WHAT IS EXPECTED ::
Each line below is to be repeated exactly; any picture is to be left out.

PROVIDED INFORMATION ::
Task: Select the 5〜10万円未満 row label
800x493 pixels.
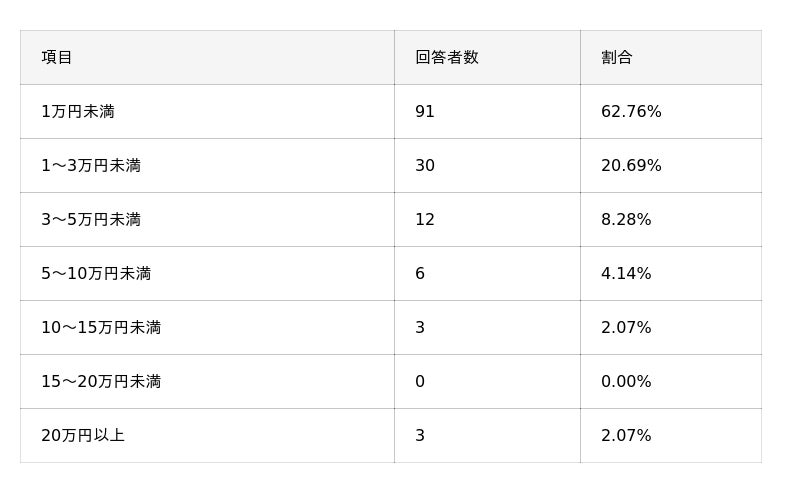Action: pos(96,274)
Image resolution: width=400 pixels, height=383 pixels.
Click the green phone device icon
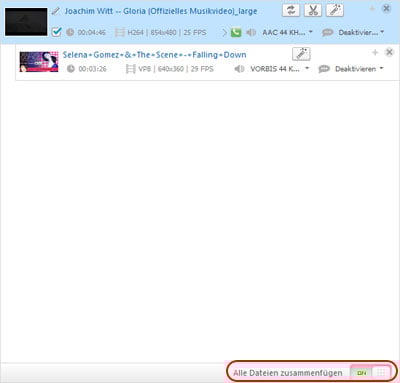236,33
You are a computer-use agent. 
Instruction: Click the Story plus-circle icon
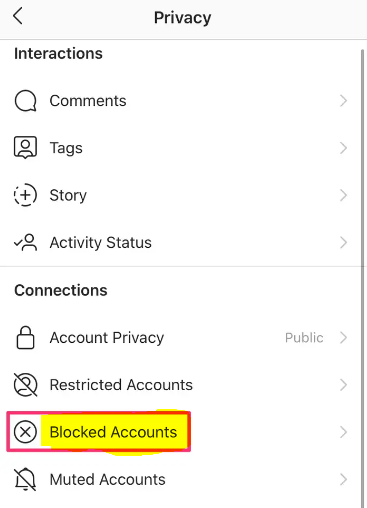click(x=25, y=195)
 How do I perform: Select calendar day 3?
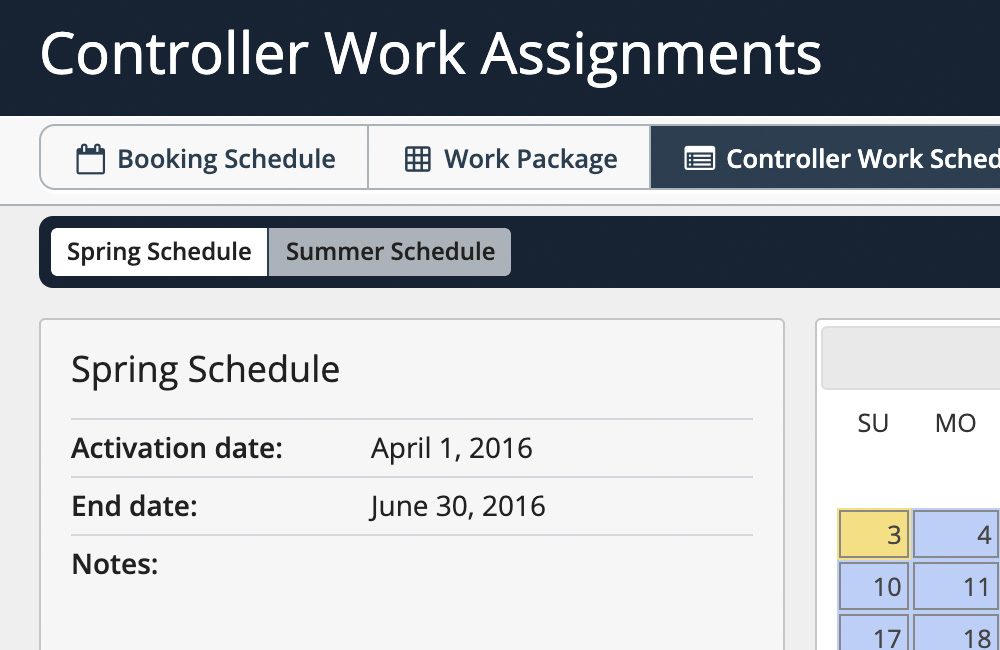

COMPLETED EXERCISE ::
Task: Select the 5〜10万円未満 row label
800x493 pixels.
Action: pos(96,274)
Image resolution: width=400 pixels, height=383 pixels.
Click the green phone device icon
236,33
You are a computer-use agent. 
Instruction: Click the Story plus-circle icon
click(x=25, y=195)
 How do I perform: Select calendar day 3?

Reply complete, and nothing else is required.